Question

By the method of induction prove that $\left( {{2}^{3n}}-1 \right)$ is divisible by 7.

Answer 1

To solve this question, we will assume P(n) be a statement such that ${{2}^{3n}}-1$ is divisible by 7. After proving P(1) = true by taking n = 1, we will assume that P(k) is true. Finally, from this, P(k) is a true statement and we will try to get that P(k + 1) is also true.

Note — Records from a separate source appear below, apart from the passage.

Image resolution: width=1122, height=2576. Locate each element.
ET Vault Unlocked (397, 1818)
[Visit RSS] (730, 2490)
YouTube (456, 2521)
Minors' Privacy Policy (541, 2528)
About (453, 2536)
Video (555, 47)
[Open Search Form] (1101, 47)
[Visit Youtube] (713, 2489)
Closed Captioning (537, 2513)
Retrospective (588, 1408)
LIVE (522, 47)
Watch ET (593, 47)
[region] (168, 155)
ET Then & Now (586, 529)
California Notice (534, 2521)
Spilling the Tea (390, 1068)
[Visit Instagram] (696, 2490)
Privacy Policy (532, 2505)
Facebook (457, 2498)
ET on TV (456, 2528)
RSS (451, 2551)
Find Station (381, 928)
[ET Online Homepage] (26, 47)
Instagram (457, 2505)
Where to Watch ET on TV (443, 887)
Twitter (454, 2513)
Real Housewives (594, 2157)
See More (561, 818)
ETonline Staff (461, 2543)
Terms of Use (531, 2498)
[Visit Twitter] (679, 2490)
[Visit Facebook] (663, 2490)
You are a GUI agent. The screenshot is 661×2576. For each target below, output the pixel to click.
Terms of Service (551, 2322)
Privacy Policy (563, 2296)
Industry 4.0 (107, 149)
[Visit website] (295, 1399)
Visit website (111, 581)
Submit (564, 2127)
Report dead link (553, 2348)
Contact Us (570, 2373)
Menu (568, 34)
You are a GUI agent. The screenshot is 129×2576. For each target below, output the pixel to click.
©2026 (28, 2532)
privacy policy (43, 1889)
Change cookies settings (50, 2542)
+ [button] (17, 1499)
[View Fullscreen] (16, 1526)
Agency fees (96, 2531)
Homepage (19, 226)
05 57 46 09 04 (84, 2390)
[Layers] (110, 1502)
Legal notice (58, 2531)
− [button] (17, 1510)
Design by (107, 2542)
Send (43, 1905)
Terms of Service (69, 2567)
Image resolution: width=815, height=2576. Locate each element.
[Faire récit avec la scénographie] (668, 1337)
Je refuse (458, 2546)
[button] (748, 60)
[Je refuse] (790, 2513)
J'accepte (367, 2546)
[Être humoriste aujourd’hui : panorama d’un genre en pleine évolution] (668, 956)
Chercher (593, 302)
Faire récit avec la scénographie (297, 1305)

Complete step-by-step answer:
We have to prove that ${{2}^{3n}}-1$ is divisible by 7 with the help of mathematical induction. Let P(n) be a statement such that $P\left( n \right)={{2}^{3n}}-1$ is divisible by 7. To show n = 1 is true, P(n) = P(1) and substituting n = 1 in ${{2}^{3n}}-1.$
$\Rightarrow {{2}^{3\times 1}}-1$
$\Rightarrow {{2}^{3}}-1$
$\Rightarrow 8-1$
$\Rightarrow 7$
And as 7 is divisible by 7. Therefore, ${{2}^{3}}-1$ is divisible by 7. Hence P(1) is true as it is stated ${{2}^{3}}-1$ is divisible by 7…..(i)
Let us assume P(k) is true where n = k and P(k) is true.
$\Rightarrow {{2}^{3k}}-1$ is divisible by 7.
$\Rightarrow P\left( k \right)={{2}^{3k}}-1=7d$
It means it can be written as a multiple of 7 where d is any natural number.
$\Rightarrow {{2}^{3k}}-1=7d$
$\Rightarrow {{2}^{3k}}=7d+1.....\left( iii \right)$
where d = 1, 2, 3, 4…..
Now, we finally check for n = R + 1.
$P\left( k+1 \right)={{2}^{3\left( k+1 \right)}}-1$
For P(k + 1) to be true, we should have,
${{2}^{3\left( k+1 \right)}}-1=7d$
That is we should have, ${{2}^{3\left( k+1 \right)}}=7d+1.$
Now, ${{2}^{3\left( k+1 \right)}}={{2}^{3k}}{{.2}^{3}}$
As ${{a}^{xy}}={{a}^{x}}{{a}^{y}}$ where ‘a’ is any real number and x and y are real numbers or integers.
$\Rightarrow P\left( k+1 \right)={{2}^{3k}}{{.2}^{3}}-1$
Now from equation (iii), we had that,
${{2}^{3k}}=7d+1$
Substituting this value of ${{2}^{3k}}$ in the above equation, we have,
$P\left( k+1 \right)=\left( 7d+1 \right){{.2}^{3}}-1$
$\Rightarrow P\left( k+1 \right)=\left( 7d+1 \right)8-1$
$\Rightarrow P\left( k+1 \right)=56d+8-1$
$\Rightarrow P\left( k+1 \right)=56d+7$
$\Rightarrow P\left( k+1 \right)=7\left( 8d+1 \right)$
Hence, P(k + 1) is written as a product of 7 and (8d + 1) where d = 1, 2, 3…. Hence, we have, $P\left( k+1 \right)={{2}^{3\left( k+1 \right)}}-1$ is divisible by 7. So, P(k + 1) is true…..(iv)
So, finally from equation (i), (ii) and (iv), we have that P(1), P(k) and P(k + 1); k > 1 is true.
Hence, by mathematical induction, we have shown that ${{2}^{3n}}-1$ is divisible by 7.
Hence proved.

Note: The point where we have written that for P(k + 1) to be true, we should get ${{2}^{3\left( k+1 \right)}}-1=7d$ type. Here, this ‘d’ can also be replaced by any other natural number ‘s’ because anyways we are going to get any number with a multiple of 7. We have used ‘d’ here as it was used earlier with P(k). Anyways, it can be shifted if required. Because clearly, ${{2}^{3k}}-1\ne {{2}^{3\left( k+1 \right)}}-1.$ So, we can change the variable too.